Il ministro Severino non commenta la sentenza ma invoca una riforma... 

«Ha dato un commento indiretto così come la sua funzione istituzionale le impone».

E adesso il tempo stringe: come se ne esce?

«Nei 30 giorni a disposizione (entro i quali Sallusti può chiedere misure alternative, ndr) c'è tempo solo per un decreto. In caso contrario, non ci sono soluzioni. Anche presupponendo un impegno straordinario del Parlamento non si riuscirebbe ad impedire l'esecuzione di una sentenza passata in giudicato».
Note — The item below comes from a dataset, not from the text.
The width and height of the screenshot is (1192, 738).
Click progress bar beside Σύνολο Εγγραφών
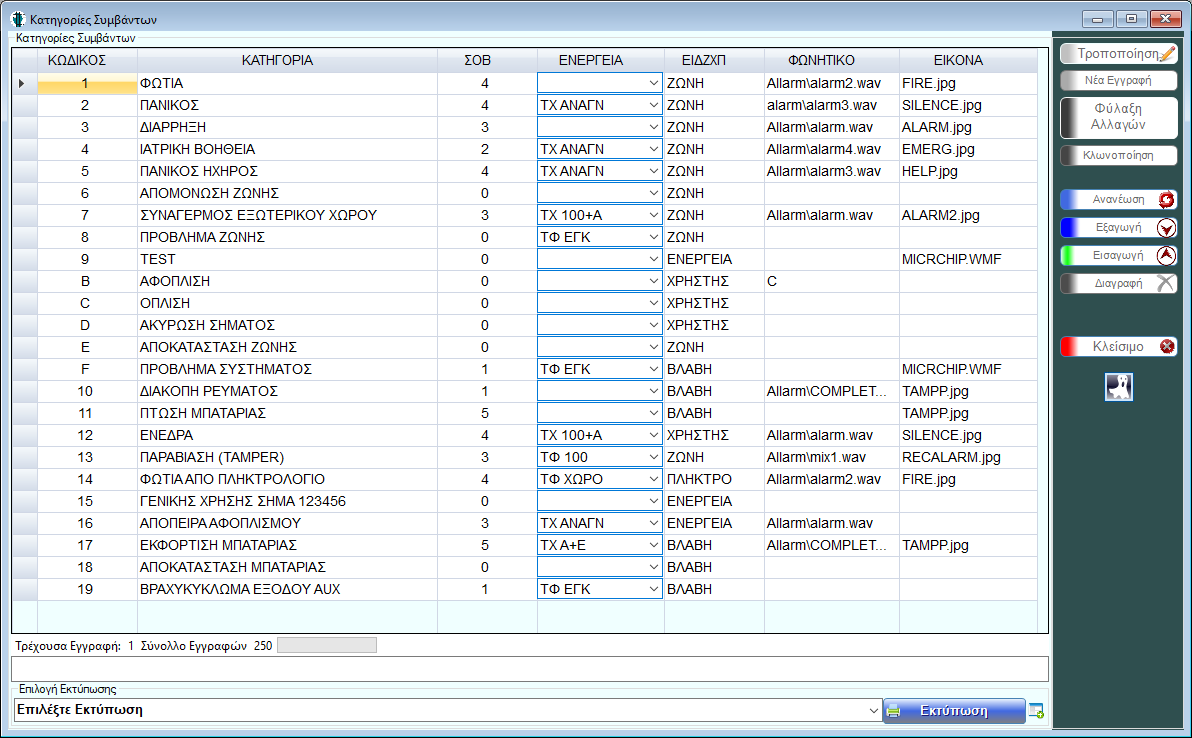(326, 645)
E' una vicenda che pesa sull'immagine del Paese all'estero?

«Pesa inevitabilmente. Rischiamo di essere classificati, in tema di libertà di espressione, ai livelli della Corea del Nord».

Però sulle intercettazioni il Pdl sostiene l'introduzione del carcere peri giornalisti che le pubblicano.

«Sono contrario al carcere anche in questo caso. Ma i generi non vanno confusi. La diffamazione ha a che fare con la manifestazione del pensiero: tra i due termini c'è un confine molto labile che impone cautela. Altra cosa è la pubblicazione di materiale vietato: chi diffama può farlo con colpa, chi pubblica materiale vietato agisce con dolo».